Update: In April 2021, Zhejiang Petroleum & Chemical Co. Ltd. has completed startup of a second alkylation unit as part of the second phase of its 800,000-b/d integrated refining and petrochemical complex in Zhoushan, Zhejiang Province, China (OGJ Online, Apr. 12, 2021).
Zhejiang Petroleum & Chemical Co. Ltd., also known as Zhejiang Petrochemical Co. Ltd. (ZPC), has completed installation of major equipment as part of the second phase of its 800,000-b/d integrated refining and petrochemical complex in Zhoushan, Zhejiang Province, China (OGJ Online, Nov. 6, 2018).
On June 10, China Petroleum & Chemical Corp. (Sinopec) subsidiary Sinopec Engineering Group Co. Ltd. installed what is now the world’s first and largest slurry-bed residue hydrogenation reactor at ZPC’s Zhoushan complex, Sinopec said.
The slurry-bed residue hydrogenation reactor forms the core of ZPC’s Phase 2 expansion, according to the service provider.
Designed by Sinopec Engineering, the single-unit hydrogenation reactor—which weighs 3,025 tonnes and stands 72 m tall—took 15 hours to install using a 5,200-tonnes slidable hydraulic gantry lifting system as well as a supporting crawler crane.
Sinopec said the same hydraulic gantry lifting system will now be relocated integrally to prepare for lifting and installation of the second hydrogenation reactor at the complex. A timeframe for installation of the second reactor, however, was not disclosed.

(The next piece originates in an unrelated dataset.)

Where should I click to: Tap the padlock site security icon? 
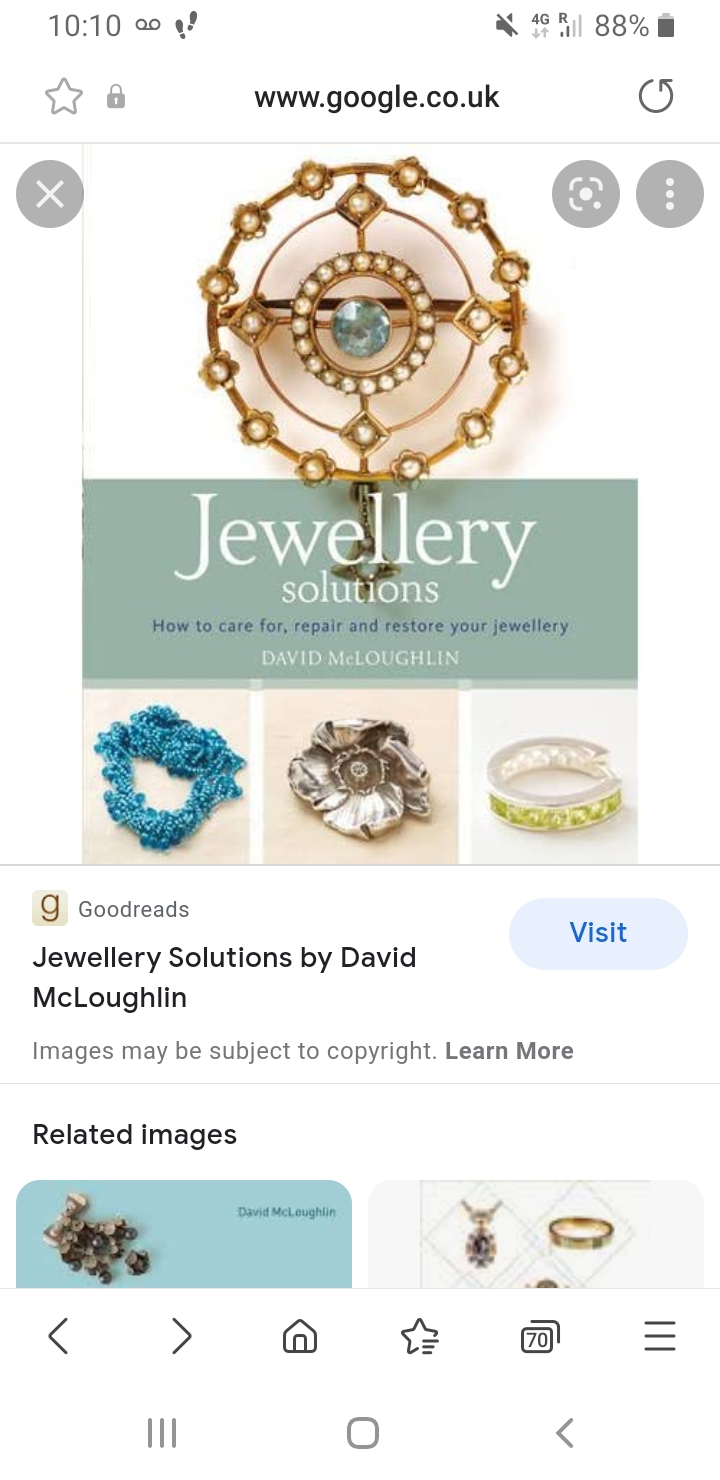(116, 97)
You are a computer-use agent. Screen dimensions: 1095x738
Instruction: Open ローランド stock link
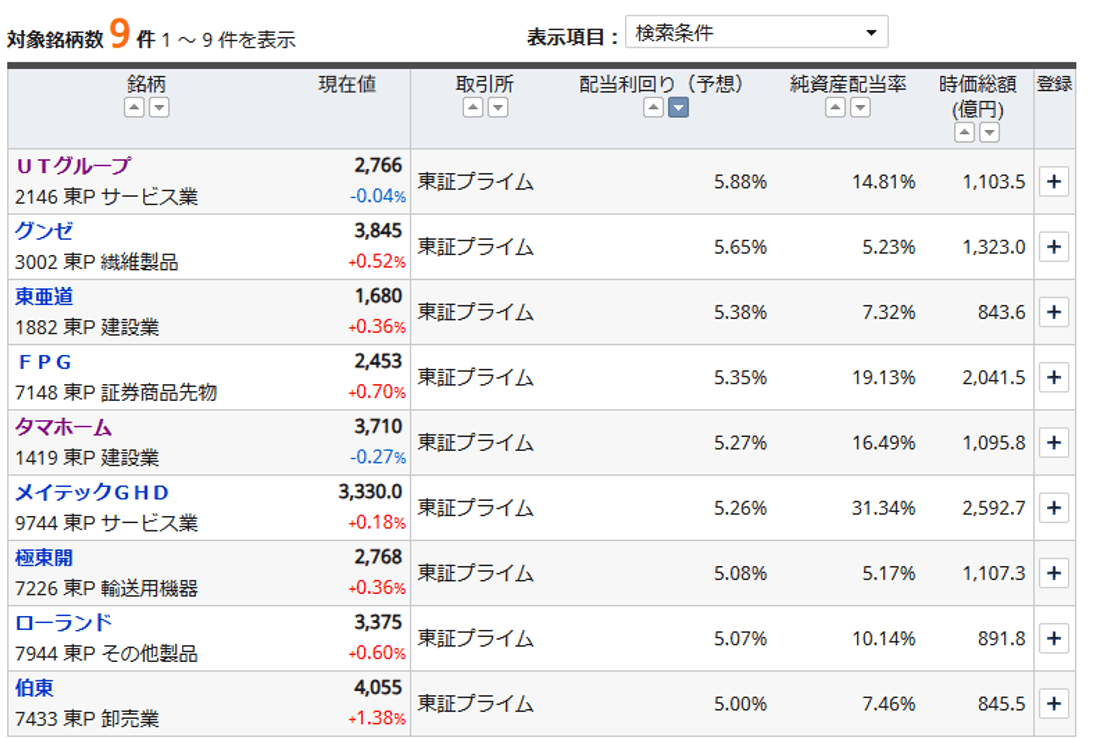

Earlier in the year, ZPC completed startup of a 1.4 million-tonnes/year ethylene plant—equipped with TechnipFMC PLC’s proprietary Ultra Selective Conversion (USC) U-coil ethylene technology for high energy efficiency and high yield—at the Zhousan refining and chemical integrated complex (OGJ Online, May 4, 2020).
Startup of the ethylene plant followed ZPC’s contract award to Honeywell UOP LLC in March to provide proprietary process technology and equipment for hydrogen purification and recovery to be installed as part of the Phase 2 development (OGJ Online, Mar. 12, 2020).
The first 400,000-b/d phase of ZPC’s complex was commissioned in late 2018, while Phase 2—which will nearly double processing and production capabilities at the site—is scheduled for commissioning during first-quarter 2021 (OGJ Online, Jan. 17, 2019).
ZPC—a joint venture of China-based Rongsheng Holding Group Co. Ltd. 51%, Juhua Investment Co. Ltd. 20%, Tongkun Investment Co. Ltd. 20%, and Zhoushan Marine Comprehensive Development and Investment Co. Ltd. 9%—previously said it would invest about 160 billion yuan to complete both phases of the project.
In late 2018, Saudi Aramco also signed a memorandum of understanding with ZPC to acquire ownership interest in the complex (OGJ Online, Oct. 26, 2018). As part of the agreement, Aramco agreed to purchase the government of Zhoushan’s 9% interest in the project, as well as provide long-term crude supplies to the complex, Aramco said in a Feb. 22, 2019, release.